● **SUPPLIED MATERIAL**
►

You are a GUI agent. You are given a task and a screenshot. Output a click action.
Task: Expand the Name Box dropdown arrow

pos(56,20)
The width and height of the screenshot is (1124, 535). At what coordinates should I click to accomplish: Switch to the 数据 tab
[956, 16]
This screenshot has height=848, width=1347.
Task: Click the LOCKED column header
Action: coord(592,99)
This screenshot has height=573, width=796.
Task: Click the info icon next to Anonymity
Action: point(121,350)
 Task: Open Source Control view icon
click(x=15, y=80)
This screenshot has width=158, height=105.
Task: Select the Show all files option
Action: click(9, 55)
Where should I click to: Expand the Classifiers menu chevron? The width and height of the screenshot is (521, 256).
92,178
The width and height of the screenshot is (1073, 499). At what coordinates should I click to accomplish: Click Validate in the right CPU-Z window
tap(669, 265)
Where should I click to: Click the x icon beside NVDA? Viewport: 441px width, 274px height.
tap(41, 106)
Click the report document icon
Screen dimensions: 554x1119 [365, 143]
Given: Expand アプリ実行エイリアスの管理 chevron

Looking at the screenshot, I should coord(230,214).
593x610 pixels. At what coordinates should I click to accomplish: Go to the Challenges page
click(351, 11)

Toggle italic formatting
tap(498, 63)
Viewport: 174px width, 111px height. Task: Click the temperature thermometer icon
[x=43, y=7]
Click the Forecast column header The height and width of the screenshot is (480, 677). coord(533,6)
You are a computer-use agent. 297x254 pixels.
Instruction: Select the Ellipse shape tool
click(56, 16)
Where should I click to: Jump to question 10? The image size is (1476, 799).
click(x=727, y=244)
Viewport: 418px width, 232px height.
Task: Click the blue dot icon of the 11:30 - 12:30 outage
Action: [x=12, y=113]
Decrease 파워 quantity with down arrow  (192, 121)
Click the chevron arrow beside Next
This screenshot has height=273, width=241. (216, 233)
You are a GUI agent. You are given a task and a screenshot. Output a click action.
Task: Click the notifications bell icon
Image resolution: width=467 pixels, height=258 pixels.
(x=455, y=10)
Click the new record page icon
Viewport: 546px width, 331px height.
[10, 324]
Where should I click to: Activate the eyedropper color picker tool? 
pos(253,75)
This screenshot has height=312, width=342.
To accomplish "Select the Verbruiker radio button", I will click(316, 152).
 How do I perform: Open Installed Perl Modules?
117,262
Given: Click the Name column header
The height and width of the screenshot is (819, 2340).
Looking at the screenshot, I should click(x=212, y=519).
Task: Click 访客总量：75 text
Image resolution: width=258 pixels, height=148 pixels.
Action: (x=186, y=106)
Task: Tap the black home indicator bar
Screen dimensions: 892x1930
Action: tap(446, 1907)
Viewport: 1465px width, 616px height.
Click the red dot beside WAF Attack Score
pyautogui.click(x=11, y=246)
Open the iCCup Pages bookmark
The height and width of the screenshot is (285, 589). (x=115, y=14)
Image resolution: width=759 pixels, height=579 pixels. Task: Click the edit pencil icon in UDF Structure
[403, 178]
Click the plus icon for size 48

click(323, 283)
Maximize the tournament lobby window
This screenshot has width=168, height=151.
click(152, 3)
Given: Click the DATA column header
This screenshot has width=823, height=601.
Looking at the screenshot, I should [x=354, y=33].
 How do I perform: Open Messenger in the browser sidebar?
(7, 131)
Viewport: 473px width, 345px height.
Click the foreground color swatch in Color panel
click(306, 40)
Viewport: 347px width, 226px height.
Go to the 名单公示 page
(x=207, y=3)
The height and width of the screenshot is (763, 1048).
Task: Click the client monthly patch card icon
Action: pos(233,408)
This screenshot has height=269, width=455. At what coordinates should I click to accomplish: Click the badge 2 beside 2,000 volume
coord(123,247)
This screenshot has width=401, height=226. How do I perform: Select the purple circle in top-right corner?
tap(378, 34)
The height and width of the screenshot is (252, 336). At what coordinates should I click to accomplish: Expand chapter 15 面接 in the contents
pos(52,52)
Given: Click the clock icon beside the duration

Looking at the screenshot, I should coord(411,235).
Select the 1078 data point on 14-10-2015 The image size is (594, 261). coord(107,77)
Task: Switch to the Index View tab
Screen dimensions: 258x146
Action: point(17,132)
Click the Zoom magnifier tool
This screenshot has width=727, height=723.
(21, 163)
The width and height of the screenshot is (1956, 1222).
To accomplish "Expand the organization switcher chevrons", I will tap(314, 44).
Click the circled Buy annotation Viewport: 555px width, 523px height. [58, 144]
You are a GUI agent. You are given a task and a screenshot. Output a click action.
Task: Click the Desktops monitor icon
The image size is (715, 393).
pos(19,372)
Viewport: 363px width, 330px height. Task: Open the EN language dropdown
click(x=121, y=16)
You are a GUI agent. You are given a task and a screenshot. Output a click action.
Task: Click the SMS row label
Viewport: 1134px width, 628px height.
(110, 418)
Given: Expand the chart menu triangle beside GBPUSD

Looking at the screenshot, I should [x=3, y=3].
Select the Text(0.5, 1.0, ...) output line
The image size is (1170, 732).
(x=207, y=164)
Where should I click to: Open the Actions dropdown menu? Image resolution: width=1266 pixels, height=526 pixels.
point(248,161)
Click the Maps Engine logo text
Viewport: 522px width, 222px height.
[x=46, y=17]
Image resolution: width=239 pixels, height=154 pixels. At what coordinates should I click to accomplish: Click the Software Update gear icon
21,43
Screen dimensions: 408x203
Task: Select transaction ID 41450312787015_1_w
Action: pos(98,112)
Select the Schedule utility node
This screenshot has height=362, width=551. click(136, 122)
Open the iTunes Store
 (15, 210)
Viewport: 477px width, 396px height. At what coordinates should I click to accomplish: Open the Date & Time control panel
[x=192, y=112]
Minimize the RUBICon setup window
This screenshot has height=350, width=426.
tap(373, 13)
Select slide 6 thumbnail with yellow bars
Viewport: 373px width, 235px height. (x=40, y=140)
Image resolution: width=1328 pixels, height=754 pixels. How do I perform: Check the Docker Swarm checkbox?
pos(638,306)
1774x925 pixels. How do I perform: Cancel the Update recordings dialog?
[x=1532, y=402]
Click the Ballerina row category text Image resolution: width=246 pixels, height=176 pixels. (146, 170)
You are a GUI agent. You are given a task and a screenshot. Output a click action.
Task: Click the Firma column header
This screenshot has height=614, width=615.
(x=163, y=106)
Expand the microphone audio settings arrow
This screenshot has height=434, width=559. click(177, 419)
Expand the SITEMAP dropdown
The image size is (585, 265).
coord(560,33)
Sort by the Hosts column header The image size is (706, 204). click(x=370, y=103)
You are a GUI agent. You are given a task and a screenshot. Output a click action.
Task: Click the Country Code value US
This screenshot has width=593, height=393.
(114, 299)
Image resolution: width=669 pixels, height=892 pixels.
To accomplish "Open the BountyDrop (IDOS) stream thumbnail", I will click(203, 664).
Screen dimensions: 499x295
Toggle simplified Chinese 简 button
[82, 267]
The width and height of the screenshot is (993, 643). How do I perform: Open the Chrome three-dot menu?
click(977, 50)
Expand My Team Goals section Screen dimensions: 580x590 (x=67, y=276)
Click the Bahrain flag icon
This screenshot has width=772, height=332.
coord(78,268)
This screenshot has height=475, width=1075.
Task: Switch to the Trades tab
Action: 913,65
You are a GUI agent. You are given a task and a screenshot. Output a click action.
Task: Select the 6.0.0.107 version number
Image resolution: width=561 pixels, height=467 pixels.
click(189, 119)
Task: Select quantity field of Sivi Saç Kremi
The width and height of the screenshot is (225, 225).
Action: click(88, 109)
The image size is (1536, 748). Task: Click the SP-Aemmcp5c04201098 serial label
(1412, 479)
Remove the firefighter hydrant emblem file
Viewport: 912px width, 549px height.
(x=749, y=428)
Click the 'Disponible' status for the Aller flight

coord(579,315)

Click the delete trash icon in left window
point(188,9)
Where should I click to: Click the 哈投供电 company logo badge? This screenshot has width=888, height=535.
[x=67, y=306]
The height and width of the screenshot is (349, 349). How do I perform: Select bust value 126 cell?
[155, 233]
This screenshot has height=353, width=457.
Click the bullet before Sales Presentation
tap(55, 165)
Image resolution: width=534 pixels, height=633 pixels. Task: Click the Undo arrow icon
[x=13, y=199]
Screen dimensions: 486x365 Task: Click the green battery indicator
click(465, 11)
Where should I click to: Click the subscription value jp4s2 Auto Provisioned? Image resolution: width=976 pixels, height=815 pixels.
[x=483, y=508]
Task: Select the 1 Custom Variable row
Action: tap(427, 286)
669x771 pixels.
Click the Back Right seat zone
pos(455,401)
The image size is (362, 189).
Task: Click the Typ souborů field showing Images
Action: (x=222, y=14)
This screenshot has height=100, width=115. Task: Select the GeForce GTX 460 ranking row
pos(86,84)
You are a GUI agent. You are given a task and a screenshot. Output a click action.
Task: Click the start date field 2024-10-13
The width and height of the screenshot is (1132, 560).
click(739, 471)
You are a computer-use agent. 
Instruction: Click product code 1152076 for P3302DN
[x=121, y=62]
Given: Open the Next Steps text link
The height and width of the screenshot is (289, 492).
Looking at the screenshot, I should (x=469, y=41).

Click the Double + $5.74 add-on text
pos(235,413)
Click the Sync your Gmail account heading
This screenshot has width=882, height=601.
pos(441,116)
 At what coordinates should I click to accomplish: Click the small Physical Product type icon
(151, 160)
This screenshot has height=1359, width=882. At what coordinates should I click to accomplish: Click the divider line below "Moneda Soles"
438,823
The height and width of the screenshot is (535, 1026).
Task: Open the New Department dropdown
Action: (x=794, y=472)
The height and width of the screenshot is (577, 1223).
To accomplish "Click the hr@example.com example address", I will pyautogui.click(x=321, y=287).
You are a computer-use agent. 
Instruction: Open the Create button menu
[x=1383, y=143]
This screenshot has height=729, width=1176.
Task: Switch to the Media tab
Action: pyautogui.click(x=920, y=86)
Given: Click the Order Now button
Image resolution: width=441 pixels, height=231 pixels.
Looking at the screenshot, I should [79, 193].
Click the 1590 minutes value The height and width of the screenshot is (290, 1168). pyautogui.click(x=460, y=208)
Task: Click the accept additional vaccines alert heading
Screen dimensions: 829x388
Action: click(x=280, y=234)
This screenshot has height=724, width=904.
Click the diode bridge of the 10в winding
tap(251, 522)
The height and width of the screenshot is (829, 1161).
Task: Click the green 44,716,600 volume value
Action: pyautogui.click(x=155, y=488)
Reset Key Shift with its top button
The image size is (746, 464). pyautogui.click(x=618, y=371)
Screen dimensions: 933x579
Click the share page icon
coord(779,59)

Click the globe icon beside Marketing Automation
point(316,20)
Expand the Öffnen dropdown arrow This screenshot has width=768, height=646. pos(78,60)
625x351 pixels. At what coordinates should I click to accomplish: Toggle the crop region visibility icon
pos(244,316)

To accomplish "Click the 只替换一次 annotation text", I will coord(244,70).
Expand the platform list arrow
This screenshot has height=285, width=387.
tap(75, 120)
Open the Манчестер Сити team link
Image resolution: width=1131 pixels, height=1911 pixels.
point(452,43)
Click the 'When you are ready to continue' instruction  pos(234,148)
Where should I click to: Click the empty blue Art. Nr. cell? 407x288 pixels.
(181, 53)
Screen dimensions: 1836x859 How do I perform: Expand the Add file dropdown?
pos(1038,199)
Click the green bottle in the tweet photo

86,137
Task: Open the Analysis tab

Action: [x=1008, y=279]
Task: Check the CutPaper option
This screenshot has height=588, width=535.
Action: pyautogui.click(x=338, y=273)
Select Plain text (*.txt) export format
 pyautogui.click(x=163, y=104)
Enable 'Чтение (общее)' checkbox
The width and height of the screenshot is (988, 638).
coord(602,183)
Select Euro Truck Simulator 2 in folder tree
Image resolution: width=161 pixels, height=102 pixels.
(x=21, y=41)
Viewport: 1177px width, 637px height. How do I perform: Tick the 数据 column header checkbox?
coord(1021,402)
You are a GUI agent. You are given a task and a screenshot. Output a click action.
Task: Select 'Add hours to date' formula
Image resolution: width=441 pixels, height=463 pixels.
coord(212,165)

◄

● **TASK**
Reproduce exactly the entries above, limited to the lines from the one with "You are a computer-use agent. 297x254 pixels." through the one with "This screenshot has height=312, width=342.", both included.

● **WRITTEN RESPONSE**
You are a computer-use agent. 297x254 pixels.
Instruction: Select the Ellipse shape tool
click(56, 16)
Where should I click to: Jump to question 10? The image size is (1476, 799).
click(x=727, y=244)
Viewport: 418px width, 232px height.
Task: Click the blue dot icon of the 11:30 - 12:30 outage
Action: [x=12, y=113]
Decrease 파워 quantity with down arrow  (192, 121)
Click the chevron arrow beside Next
This screenshot has height=273, width=241. (216, 233)
You are a GUI agent. You are given a task and a screenshot. Output a click action.
Task: Click the notifications bell icon
Image resolution: width=467 pixels, height=258 pixels.
(x=455, y=10)
Click the new record page icon
Viewport: 546px width, 331px height.
[10, 324]
Where should I click to: Activate the eyedropper color picker tool? 
pos(253,75)
This screenshot has height=312, width=342.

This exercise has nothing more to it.